Your goal ->
Please give an exact transcription of the records shown below.

Dataset entries ->
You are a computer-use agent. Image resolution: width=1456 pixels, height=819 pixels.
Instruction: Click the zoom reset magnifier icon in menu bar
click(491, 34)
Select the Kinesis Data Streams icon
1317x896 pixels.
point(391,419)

Your solution ->
You are a computer-use agent. Image resolution: width=1456 pixels, height=819 pixels.
Instruction: Click the zoom reset magnifier icon in menu bar
click(491, 34)
Select the Kinesis Data Streams icon
1317x896 pixels.
point(391,419)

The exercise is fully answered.